With Jean Gabin, Pierre Fresnay, Marcel Dalio.
France, 1937, 35mm, black & white, 114 min.
French, German, Russian, English with English subtitles.
Print source: Rialto

In 1937, with Europe balanced dangerously on the edge of calamity, Jean Renoir looked back to World War I as the setting for one of his greatest works, the story of a group of French POWs determined to escape from a German prison camp. The group’s tireless effort inspires a solidarity that overrules even the deepest seated class differences, and most remarkably, the fact that one of the French soldiers is Jewish. The poignant yet troubled bond of class that joins an imprisoned aristocrat – played with supercilious elegance by a dashing Pierre Fresnay – and his titled German jailer, serves both as Renoir’s elegy for European trans-nationalism and as his tribute to Erich von Stroheim, who reaches deep into his Teutonic imagination to invent perhaps his greatest role as an actor. Balancing poetic realism with a sober farewell to the ancien régime, Renoir brings a luminous pathos to the film’s politics and its fearful acknowledgement of the dark storms brewing once again in Europe.

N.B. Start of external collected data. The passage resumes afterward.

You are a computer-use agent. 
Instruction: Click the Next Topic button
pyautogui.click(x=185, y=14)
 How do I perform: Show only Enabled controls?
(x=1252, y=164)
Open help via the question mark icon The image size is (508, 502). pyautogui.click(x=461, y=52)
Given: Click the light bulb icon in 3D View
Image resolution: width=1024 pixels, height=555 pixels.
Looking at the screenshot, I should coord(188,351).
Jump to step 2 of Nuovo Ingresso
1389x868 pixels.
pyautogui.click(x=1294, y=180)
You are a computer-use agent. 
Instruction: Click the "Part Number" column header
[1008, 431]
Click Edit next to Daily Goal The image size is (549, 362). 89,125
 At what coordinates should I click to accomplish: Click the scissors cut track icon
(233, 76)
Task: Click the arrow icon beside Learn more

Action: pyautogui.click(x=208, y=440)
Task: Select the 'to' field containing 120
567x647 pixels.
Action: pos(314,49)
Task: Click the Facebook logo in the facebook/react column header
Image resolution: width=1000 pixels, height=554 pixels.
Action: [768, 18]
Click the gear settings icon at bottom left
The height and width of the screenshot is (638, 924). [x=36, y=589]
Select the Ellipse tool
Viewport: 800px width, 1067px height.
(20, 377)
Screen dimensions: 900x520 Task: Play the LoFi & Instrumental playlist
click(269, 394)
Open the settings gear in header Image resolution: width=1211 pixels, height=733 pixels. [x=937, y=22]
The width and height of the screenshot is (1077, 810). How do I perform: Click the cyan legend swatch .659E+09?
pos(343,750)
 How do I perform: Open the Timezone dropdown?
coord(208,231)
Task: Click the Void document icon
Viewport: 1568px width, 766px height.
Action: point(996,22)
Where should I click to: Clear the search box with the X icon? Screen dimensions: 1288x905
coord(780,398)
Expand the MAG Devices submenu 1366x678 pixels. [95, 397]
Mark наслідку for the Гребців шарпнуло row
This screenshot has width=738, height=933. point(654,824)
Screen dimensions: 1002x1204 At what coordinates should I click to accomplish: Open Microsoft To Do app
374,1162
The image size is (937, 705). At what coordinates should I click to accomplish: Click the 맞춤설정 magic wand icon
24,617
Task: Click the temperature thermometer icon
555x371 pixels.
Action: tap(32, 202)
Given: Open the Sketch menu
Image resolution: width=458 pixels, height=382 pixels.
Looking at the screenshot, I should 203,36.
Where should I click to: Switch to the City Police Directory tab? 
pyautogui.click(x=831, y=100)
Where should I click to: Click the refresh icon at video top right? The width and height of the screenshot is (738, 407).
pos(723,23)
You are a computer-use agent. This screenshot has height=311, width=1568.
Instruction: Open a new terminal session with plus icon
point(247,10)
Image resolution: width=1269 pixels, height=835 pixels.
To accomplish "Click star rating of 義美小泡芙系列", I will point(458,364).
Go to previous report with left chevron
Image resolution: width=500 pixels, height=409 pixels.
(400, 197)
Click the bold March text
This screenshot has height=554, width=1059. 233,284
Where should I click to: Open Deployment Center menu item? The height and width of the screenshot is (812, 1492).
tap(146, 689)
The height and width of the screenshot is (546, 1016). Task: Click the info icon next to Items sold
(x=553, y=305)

Lost for decades, the original negative for Grand Illusion miraculously surfaced in the Russian archive Gosfilmofond, where it had landed thanks in part to the Nazis who had a special hatred for the film. Confiscating the negative when they occupied Paris, they transferred it to Berlin’s Reichsfilmarchiv, which in turn was seized by Soviet troops in 1945. Derived from this peripatetic negative, the restoration features digitally remastered sound and newly translated subtitles that capture the nuance and Gallic verve of the screenplay. The Harvard Film Archive is proud to be the exclusive Boston venue for the premiere of this re-release from Rialto Pictures, the film’s US distributor.